Eine verirrte Kugel traf dabei auch Peter Paul Rubens’ Gemälde Bathsheba in der benachbarten Gemäldegalerie im berühmten Zwinger. Kokoschka, seit 1919 Kunstprofessor zu Dresden, bat Beteiligte aller politischen Couleur darum, Straßenkämpfe fern von Orten zu führen, wo Menschheitskultur in Gefahr geraten könnte. Für ihn fiel auf die Künstlerschaft von Dresden "die Verantwortung, einer Beraubung des armen zukünftigen Volkes an seinen heiligsten Gütern nicht mit allen Mittel rechtzeitig Einhalt geboten zu haben." Die Bürgerkriegsparteien forderte der Maler ernsthaft auf, künftig ihre "kriegerischen Übungen nicht mehr vor der Gemäldegalerie des Zwingers, sondern etwa auf den Schießplätzen der Heide abhalten zu wollen."

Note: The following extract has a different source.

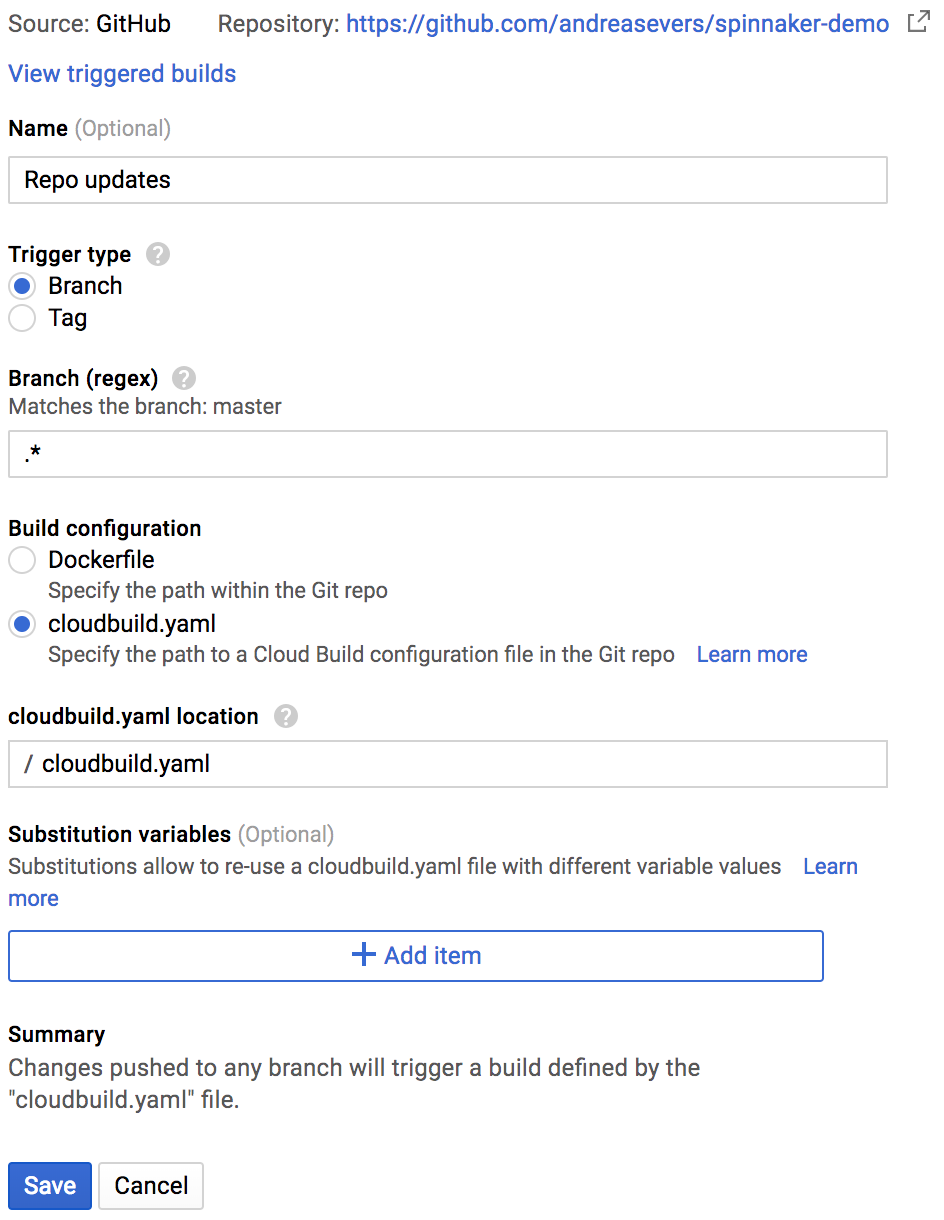Open Learn more about Cloud Build configuration
Viewport: 944px width, 1220px height.
pos(752,655)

Das Kunstlump-Pamphlet, durchsetzt mit dadaistischer Provokation, richtete dagegen "an alle, die noch nicht genug verblödet sind, die snobistische Äußerung dieses Kunstlumpen gutzuheißen, die dringende Bitte, energisch Stellung dagegen zu nehmen." In Konfrontation mit Kokoschka, dem "Schöpfer ‚psychologischer' Spießerporträts", kritisierten Heartfield und Grosz den bürgerlichen Kunstbegriff, dem auch der sich anti-bourgeois gerierende Expressionismus noch anhing. Die Autoren bezweifelten den Wert einer Kunst, die die Arbeiter trotz ihrer elenden Lebensverhältnisse und der erschreckenden Tatsache des rechtsradikalen Kapp-Putsches in eine davon unberührte und darüber erhabene Ideenwelt führen wollte. Der Fall Kokoschka, "der wie die Zofe mit der Herrschaft bangt und zittert", war für die Dadaisten dabei nur ein Anlass, um die Funktionsweise des bürgerlichen Kunstbetriebs entlarven zu können.

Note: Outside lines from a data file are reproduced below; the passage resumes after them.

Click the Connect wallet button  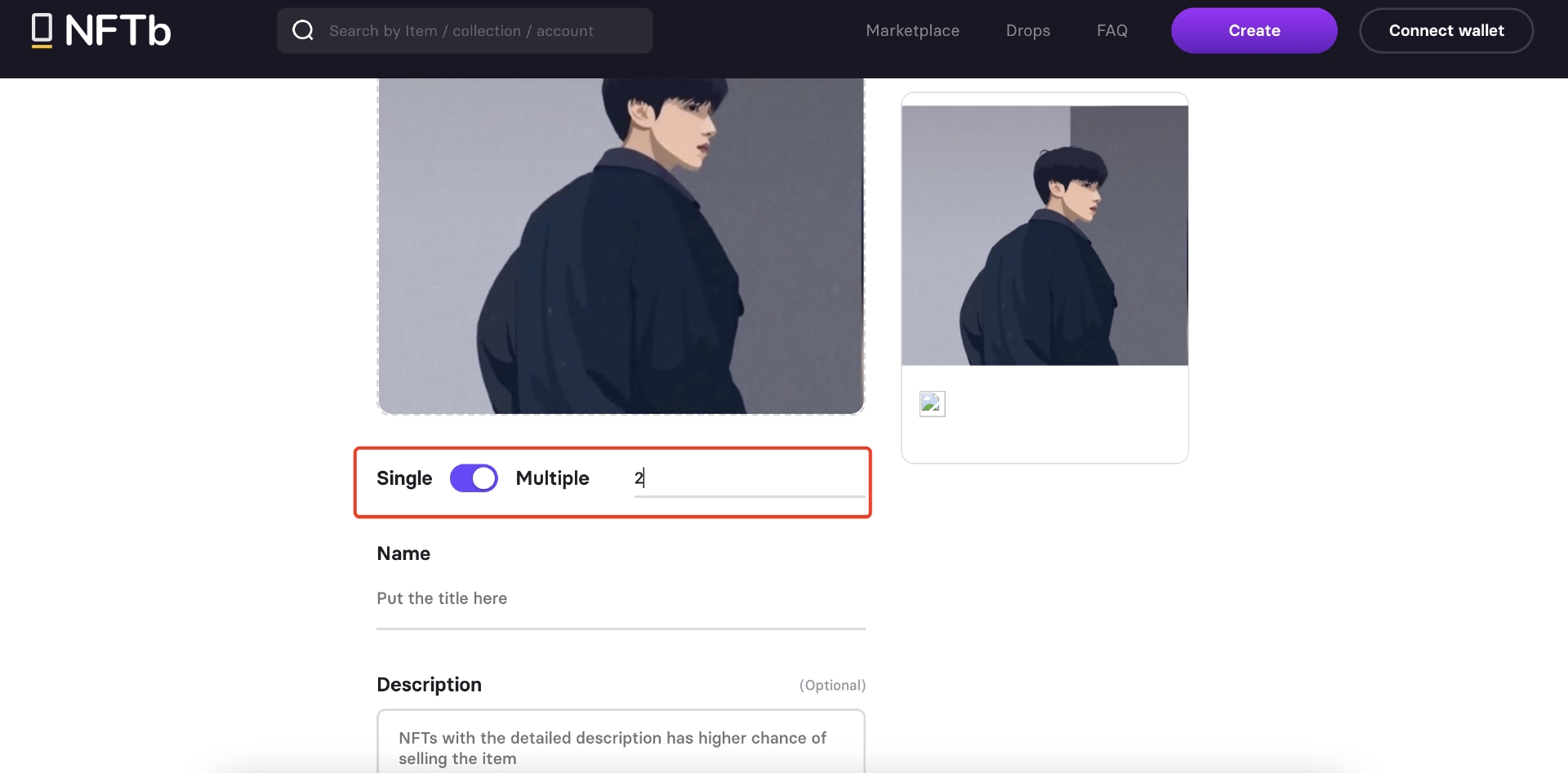tap(1446, 30)
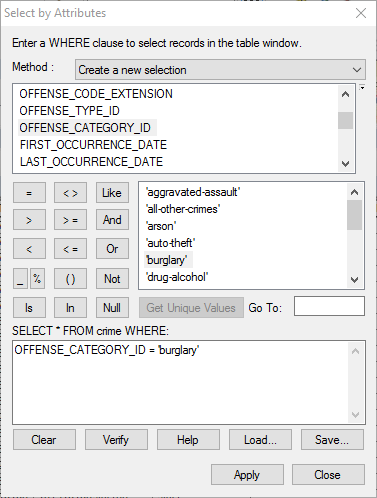Insert the underscore wildcard symbol
377x498 pixels.
(20, 278)
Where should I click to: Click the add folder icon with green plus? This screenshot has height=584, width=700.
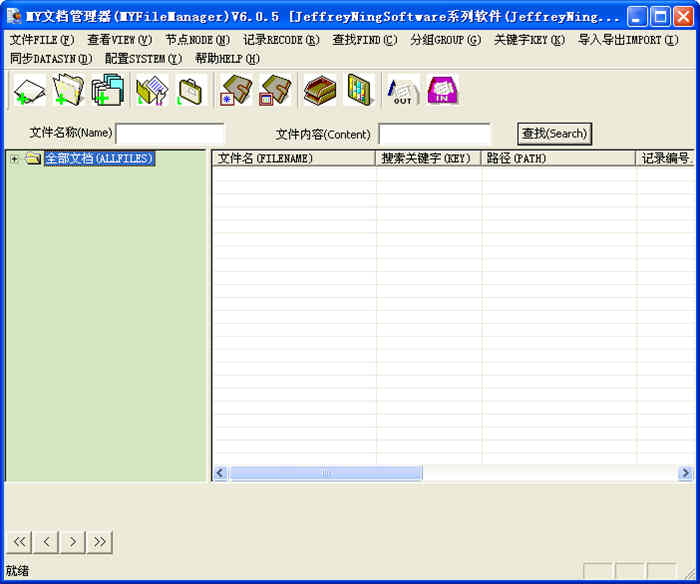[68, 91]

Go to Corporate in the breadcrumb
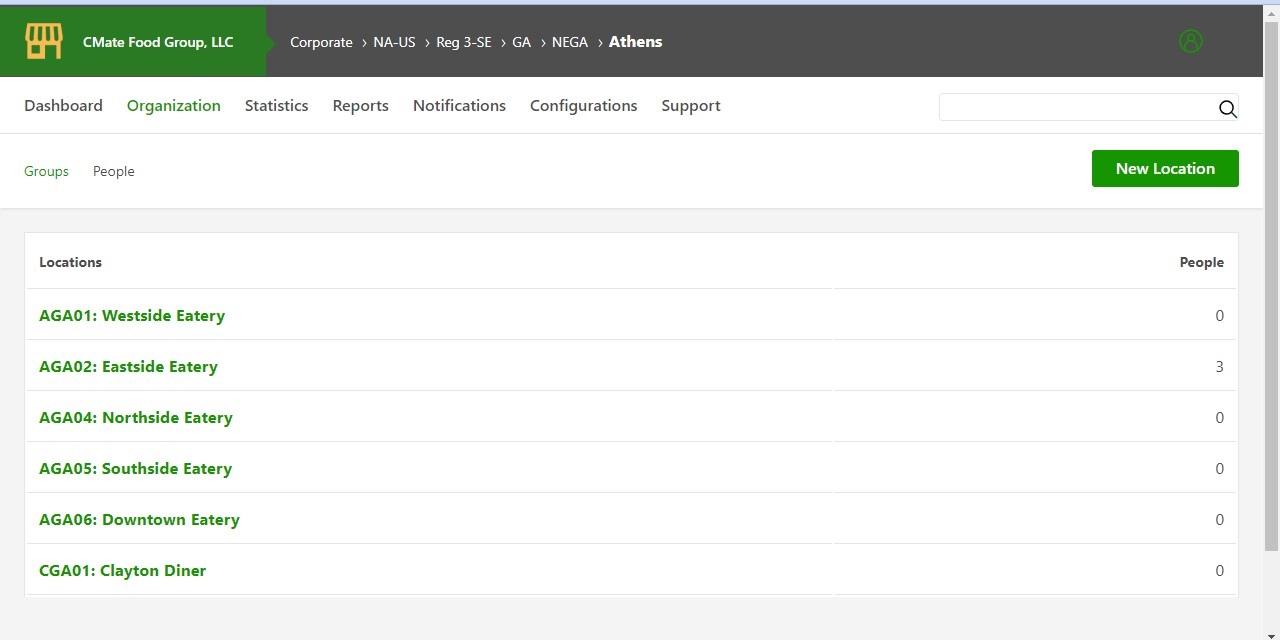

Interessanterweise wurden Grosz und Heartfield für ihren temperamentvollen Angriff auf etablierte Kunstauffassungen auch von Gertrud Alexander im Feuilleton der Roten Fahne der KPD kritisiert. Grosz und Heartfield waren Parteimitglieder.

Heartfield und Grosz sprachen sich mit ihrer Antwort auf Kokoschka gegen den autonomen, von gesellschaftlichen Vorgängen unabhängigen Status von Kunst aus. Manche sehen in diesem Statement der avantgardistischen Dadaisten eine Vorwegnahme der postmodernen Position, welche die Kunst ebenfalls sozial einbinden möchte und gleichzeitig etablierte Kunst-Institutionen kritisiert.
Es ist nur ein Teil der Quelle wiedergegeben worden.